Amro has a really nice answer for this topic. However, one might want a super-fast implementation to sample from huge PDFs where the domain might contain several thousands. For such scenarios, it might be tedious to use bsxfun and cumsum very frequently. Motivated from Gnovice's answer, it would make sense to implement roulette wheel algorithm with a run length encoding schema. I performed a benchmark with Amro's solution and new code:
%% Toy example: generate random numbers from an arbitrary PDF
a = 1:3; %# domain of PDF
w = [0.3 0.1 0.2]; %# Probability Values (Weights)
N = 10000; %# Number of random generations
%Generate using roulette wheel + run length encoding
factor = 1 / min(w); %Compute min factor to assign 1 bin to min(PDF)
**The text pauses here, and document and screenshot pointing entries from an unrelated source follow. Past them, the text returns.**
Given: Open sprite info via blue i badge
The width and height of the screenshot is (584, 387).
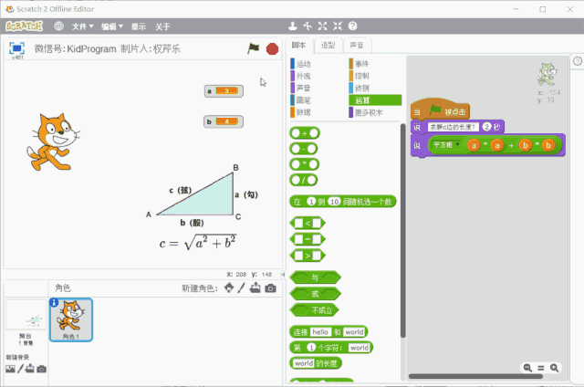Looking at the screenshot, I should [x=54, y=303].
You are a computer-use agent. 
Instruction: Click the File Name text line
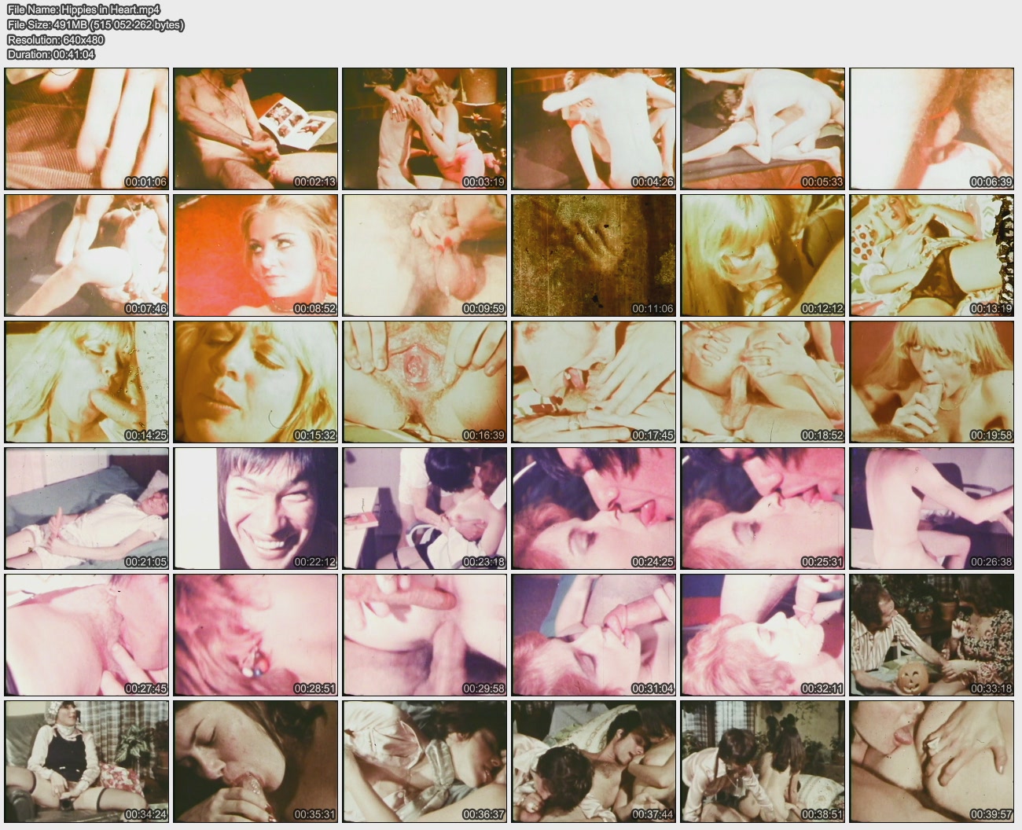[x=83, y=9]
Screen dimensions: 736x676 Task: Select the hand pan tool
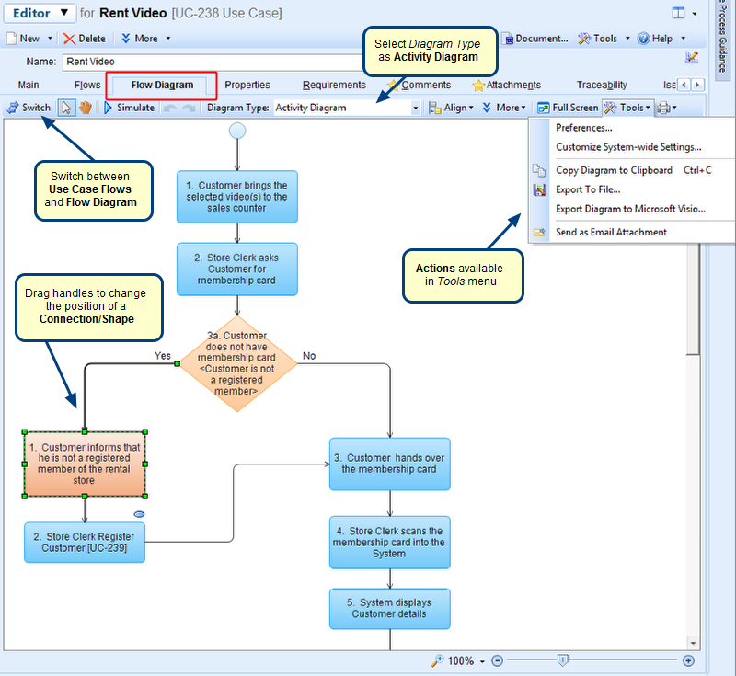[x=86, y=108]
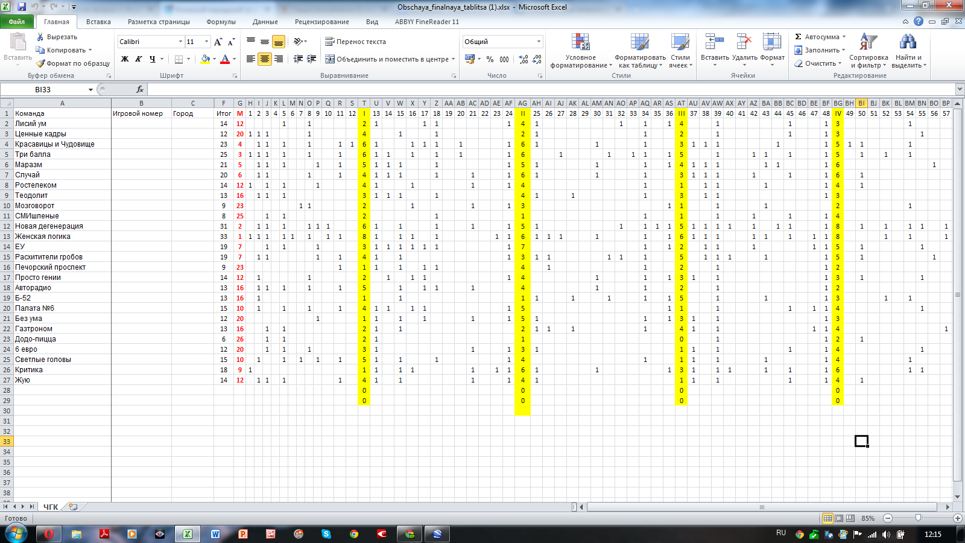Click the zoom slider handle
This screenshot has width=965, height=543.
click(918, 518)
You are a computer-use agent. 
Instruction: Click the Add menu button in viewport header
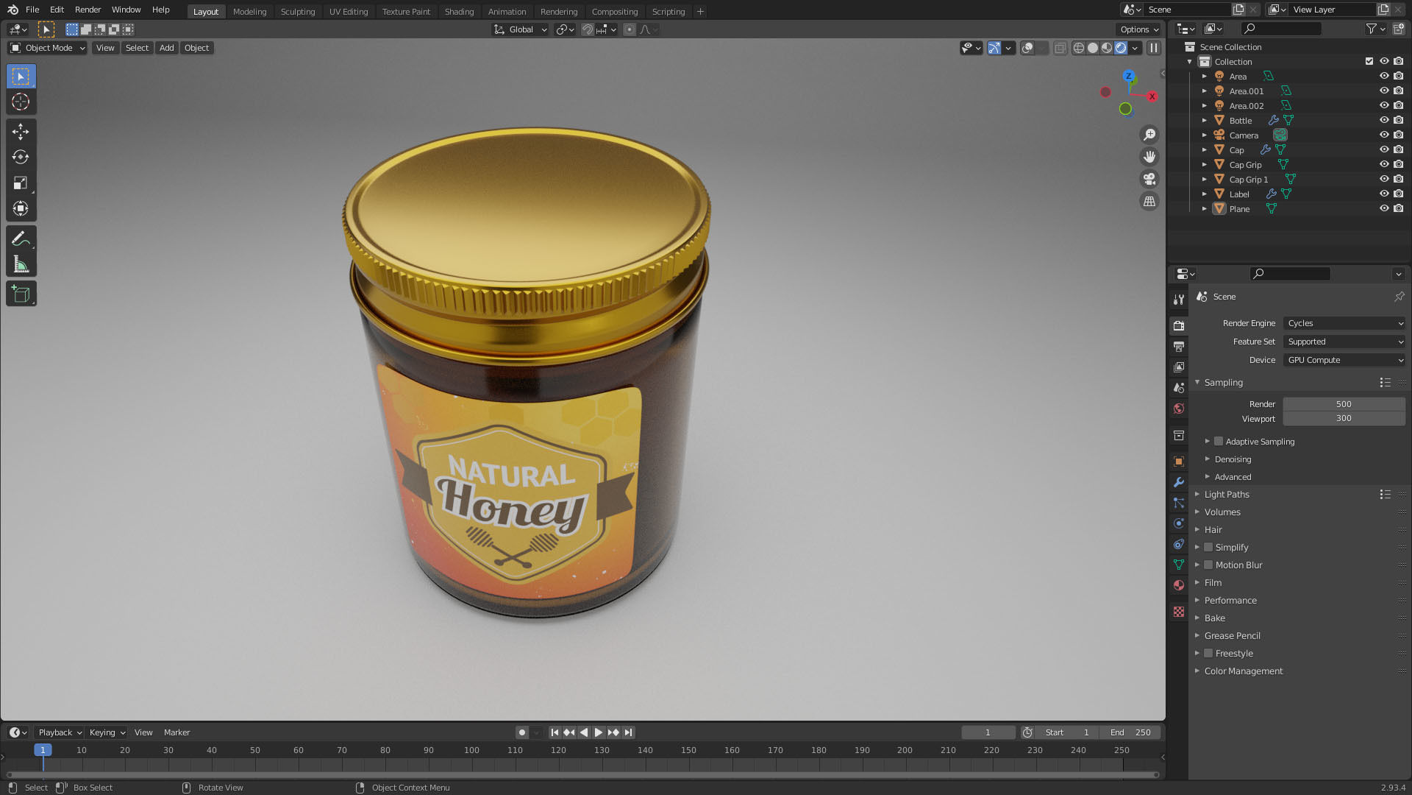167,48
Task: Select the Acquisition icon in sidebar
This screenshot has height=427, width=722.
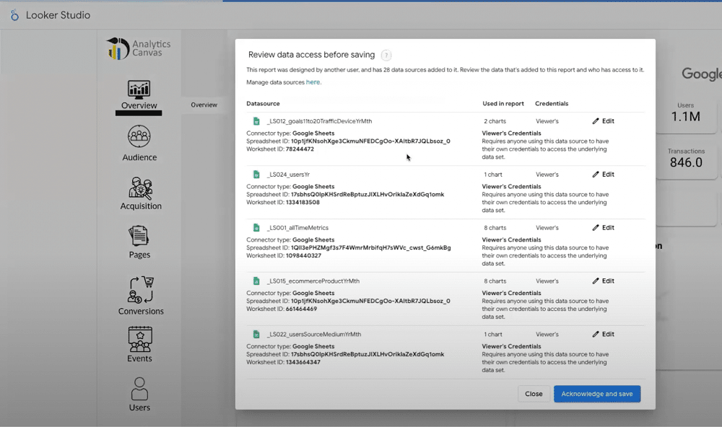Action: (x=140, y=188)
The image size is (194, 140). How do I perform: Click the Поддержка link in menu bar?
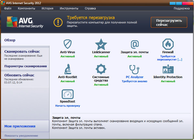tap(181, 8)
intW = int32(w * factor); %Get replicator indexes for run length encoding
idxArr = zeros(1,sum(intW)); %Create index access array
idxArr([1 cumsum(intW(1:end-1))+1]) = 1;%Tag sample change indexes
sampTable = a(cumsum(idxArr)); %Create lookup table filled with samples
len = size(sampTable,2);
tic;
R = sampTable( uint32(randi([1 len],N,1)) );
toc;
tabulate(R);
Some evaluations of the code above for very large data where domain of PDF contain huge length.
a ~ 15000, n = 10000
Without table: Elapsed time is 0.006203 seconds.
With table: Elapsed time is 0.003308 seconds.
ByteSize(sampTable) 796.23 kb
a ~ 15000, n = 100000
Without table: Elapsed time is 0.003510 seconds.
With table: Elapsed time is 0.002823 seconds.
a ~ 35000, n = 10000
Without table: Elapsed time is 0.226990 seconds.
With table: Elapsed time is 0.001328 seconds.
ByteSize(sampTable) 2.79 Mb
a ~ 35000 n = 100000
Without table: Elapsed time is 2.784713 seconds.
With table: Elapsed time is 0.003452 seconds.
a ~ 35000 n = 1000000
Without table: bsxfun: out of memory
With table : Elapsed time is 0.021093 seconds.
The idea is to create a run length encoding table where frequent values of the PDF are replicated more compared to non-frequent values. At the end of the day, we sample an index for weighted sample table, using uniform distribution, and use corresponding value.
It is memory intensive, but with this approach it is even possible to scale up to PDF lengths of hundred thousands. Hence access is super-fast.